--- START OF DOCUMENT EXTRACT ---

Microservices architecture has revolutionized how we build scalable applications, but it’s also introduced new challenges in monitoring and debugging. When your application is split across dozens or hundreds of services, understanding what’s happening becomes exponentially more complex. This is where centralized logging with LogFlux becomes invaluable.
The Microservices Monitoring Challenge
In a microservices architecture, a single user request might traverse through multiple services:
- API Gateway receives the request
- Authentication service validates the user
- Order service processes the order
- Payment service handles the transaction
- Notification service sends confirmations
- Audit service logs the activity
When something goes wrong, you need to trace the request across all these services quickly. Without proper logging, this becomes a nightmare.

--- END OF DOCUMENT EXTRACT ---
--- START OF EXTRACTED ENTRIES ---

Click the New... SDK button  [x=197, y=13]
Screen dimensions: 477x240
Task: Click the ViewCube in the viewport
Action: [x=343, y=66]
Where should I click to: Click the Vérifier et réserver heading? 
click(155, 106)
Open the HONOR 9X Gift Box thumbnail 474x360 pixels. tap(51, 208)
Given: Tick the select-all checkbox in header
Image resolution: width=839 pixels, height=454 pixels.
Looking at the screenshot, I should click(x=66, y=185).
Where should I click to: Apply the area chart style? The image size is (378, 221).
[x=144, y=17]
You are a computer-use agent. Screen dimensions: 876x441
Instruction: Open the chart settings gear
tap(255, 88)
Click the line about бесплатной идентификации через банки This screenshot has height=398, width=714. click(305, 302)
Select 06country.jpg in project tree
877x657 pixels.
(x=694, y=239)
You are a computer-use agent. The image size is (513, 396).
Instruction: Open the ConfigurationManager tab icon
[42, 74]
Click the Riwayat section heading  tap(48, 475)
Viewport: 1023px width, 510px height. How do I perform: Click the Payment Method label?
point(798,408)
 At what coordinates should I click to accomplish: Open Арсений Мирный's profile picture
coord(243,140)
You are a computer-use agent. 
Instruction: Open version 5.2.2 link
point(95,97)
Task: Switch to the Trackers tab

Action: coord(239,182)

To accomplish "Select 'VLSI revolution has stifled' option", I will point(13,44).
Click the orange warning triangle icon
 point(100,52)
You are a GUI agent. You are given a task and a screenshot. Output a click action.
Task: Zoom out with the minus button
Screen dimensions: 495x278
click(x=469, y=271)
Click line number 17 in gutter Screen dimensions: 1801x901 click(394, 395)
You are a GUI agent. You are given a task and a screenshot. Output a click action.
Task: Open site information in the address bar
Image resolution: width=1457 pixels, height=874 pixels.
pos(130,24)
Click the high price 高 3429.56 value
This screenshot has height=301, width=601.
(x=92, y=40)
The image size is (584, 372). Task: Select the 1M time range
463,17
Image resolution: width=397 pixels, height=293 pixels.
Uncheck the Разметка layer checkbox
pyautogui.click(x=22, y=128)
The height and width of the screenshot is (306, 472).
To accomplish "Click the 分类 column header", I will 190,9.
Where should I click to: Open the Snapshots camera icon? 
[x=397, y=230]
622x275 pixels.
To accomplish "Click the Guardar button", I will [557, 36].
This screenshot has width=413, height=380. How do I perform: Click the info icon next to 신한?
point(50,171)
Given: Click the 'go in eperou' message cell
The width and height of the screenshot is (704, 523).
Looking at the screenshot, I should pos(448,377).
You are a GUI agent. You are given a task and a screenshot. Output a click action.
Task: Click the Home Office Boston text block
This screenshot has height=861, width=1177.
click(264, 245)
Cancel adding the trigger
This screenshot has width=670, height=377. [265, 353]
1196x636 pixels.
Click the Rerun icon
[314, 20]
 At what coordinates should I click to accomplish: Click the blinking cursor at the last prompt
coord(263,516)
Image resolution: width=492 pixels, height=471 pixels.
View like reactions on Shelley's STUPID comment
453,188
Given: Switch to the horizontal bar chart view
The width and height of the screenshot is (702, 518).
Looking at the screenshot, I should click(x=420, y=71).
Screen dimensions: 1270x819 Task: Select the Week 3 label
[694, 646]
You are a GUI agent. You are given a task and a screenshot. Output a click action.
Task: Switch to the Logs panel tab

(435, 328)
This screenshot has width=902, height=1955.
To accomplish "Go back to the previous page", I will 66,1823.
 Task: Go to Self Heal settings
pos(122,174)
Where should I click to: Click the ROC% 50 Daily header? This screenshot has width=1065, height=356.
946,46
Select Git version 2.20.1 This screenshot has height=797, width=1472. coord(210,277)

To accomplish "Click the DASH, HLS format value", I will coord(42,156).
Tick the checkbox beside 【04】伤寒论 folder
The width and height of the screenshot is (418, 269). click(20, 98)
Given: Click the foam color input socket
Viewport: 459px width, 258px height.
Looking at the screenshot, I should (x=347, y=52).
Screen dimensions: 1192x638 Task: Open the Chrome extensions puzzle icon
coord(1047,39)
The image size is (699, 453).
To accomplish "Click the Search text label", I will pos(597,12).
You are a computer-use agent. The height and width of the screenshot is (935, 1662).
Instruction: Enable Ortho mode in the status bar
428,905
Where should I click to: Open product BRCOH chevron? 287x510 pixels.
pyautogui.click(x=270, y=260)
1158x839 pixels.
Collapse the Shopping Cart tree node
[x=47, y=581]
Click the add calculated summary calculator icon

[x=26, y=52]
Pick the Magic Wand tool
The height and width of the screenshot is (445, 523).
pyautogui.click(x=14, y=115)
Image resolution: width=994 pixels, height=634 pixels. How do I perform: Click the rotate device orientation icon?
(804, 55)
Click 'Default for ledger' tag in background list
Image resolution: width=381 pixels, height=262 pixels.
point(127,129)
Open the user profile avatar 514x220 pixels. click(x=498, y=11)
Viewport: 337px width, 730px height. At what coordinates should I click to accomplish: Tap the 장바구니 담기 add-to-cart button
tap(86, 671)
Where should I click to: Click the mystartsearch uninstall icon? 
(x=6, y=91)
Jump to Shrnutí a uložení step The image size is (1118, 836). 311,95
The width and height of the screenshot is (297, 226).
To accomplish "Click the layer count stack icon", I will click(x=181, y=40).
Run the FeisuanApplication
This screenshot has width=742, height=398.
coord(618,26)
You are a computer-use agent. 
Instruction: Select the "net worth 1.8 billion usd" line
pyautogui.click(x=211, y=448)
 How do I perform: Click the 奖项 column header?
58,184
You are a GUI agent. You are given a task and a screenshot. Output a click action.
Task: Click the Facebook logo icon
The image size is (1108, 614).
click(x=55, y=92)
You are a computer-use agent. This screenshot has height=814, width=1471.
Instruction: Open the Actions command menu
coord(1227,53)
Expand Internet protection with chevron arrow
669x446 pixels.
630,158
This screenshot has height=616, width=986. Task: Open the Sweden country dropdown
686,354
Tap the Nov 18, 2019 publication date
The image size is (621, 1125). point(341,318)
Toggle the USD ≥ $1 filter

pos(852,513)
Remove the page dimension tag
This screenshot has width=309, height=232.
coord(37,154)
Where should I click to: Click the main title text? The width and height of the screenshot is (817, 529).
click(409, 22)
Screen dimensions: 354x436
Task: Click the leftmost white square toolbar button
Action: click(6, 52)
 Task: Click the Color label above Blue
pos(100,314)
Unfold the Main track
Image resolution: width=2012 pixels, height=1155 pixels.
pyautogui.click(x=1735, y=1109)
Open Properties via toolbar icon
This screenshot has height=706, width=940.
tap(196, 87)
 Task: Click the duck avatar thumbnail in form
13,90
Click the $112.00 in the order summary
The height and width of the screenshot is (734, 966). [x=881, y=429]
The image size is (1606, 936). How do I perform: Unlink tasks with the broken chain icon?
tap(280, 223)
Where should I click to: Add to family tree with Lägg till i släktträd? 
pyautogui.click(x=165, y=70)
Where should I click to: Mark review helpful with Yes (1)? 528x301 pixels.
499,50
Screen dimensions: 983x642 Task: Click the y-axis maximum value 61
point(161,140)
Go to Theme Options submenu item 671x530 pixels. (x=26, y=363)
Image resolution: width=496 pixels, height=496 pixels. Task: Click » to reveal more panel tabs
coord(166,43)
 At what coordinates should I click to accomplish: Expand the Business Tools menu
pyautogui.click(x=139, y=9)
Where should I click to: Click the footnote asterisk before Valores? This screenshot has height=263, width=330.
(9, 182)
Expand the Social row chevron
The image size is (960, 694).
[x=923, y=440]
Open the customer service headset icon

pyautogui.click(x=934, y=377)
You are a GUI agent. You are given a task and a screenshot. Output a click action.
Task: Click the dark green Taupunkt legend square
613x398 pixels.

--- END OF EXTRACTED ENTRIES ---

# WHAT YOU WILL DO
a. Rewrite the microservices logging passage from the words "The Microservices Monitoring" through the words "becomes a nightmare.", putting "Checkout service" in place of "Order service".
b. In the microservices logging passage, which service sends confirmations?
The records have nothing to do with the text on microservices logging.

# RESULTS IN ORDER
a.
The Microservices Monitoring Challenge
In a microservices architecture, a single user request might traverse through multiple services:
- API Gateway receives the request
- Authentication service validates the user
- Checkout service processes the order
- Payment service handles the transaction
- Notification service sends confirmations
- Audit service logs the activity
When something goes wrong, you need to trace the request across all these services quickly. Without proper logging, this becomes a nightmare.

b. The Notification service